Allagash Brewing Company is a brewery in Portland, Maine. The brewery specializes in Belgian-style beers, and was the Maine craft brewery with the highest beer sales volume during 2024.

The brewery has tasting rooms at two Maine locations: 50 Industrial Way in the Riverton neighborhood of Portland, and The Allagash Bungalow, at 10 Market Street in Scarborough. In 2026, USA Today recognized Allagash as one of the 10 best U.S. breweries for beer lovers to visit.

==History==
Allagash Brewing Company was founded by Rob Tod in Portland, Maine, in 1995. Tod observed that while both German and British style beers were available throughout the United States, Belgian-style beers were difficult to find. He established a small, 15-barrel brewery, and began brewing a beer modeled after a Belgian witbier, named Allagash White. The beer gets its flavor from the use of wheat in addition to barley, as well as the addition of Curaçao orange peel, coriander, and other spices.

In 2007, Allagash was the first brewery in the U.S. to build a traditional coolship for spontaneous fermentation by wild yeasts. The brewery achieved certified B Corporation status in 2019 and qualified again in 2022 with a 20-point increase. Also in 2019, Tod was the recipient of the James Beard Foundation Award for Outstanding Wine, Beer, or Spirits Professional.

As of February 2024, Allagash White is the most-awarded witbier in the world, with multiple wins from the Great American Beer Festival, the World Beer Cup, the Brussels Beer Challenge, and the European Beer Star awards, while Allagash Tripel has won the most gold medals combined in competition at the Great American Beer Festival and the World Beer Cup.

Allagash has won the Great American Beer Festival's award for "Brewery of the Year" in its category three times, in 2021, 2023, and 2025. In 2025, the brewery won gold medals for two of its beers: Tripel, awarded in the Belgian-style Tripel category, and Allagash Lager, awarded in the International-Style Pilsner category.

== Production ==

Storage tank at the Portland location

Many of the beers Allagash produces are bottle-conditioned. The technique calls for two fermentations, the first in the fermenting tanks and the second in the bottle itself (a process known as the methode champenoise). Before the beer is bottled, a small amount of yeast and sugar is added and a second fermentation occurs. It is this second fermentation which produces a notable increase in carbonation, a softer feel and remarkable complexity. This method of bottle conditioning leaves a small amount of yeast in the bottle.

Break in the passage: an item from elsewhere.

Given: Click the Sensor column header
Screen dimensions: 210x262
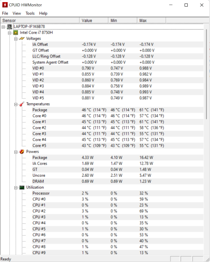Looking at the screenshot, I should pyautogui.click(x=40, y=21).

A coolship is used to cool the wort for some of the beers.

==Brands==
Allagash has eight year-round beers in its portfolio, seven yearly releases, and numerous one-offs and keg-only releases.

=== Year-round beers ===
- White: Belgian-style witbier
- Tripel: Belgian-style Tripel
- Curieux: Belgian Tripel aged in bourbon barrels for seven weeks
- Hop Reach IPA: India Pale Ale
- North Sky: Belgian-style stout
- Gatherwell: Belgian-style bourbon barrel-aged stout
- Sixteen Counties: golden ale brewed with all Maine-grown grains including: Maine Malt House 2-row Malted Barley from Buck Farms, Blue Ox Malthouse 2-row Malted Barley, raw wheat from Maine Grains, and oats from Aurora Mills & Farm.
- House Beer: patersbier-style ale, only available at their tasting room in Portland, Maine.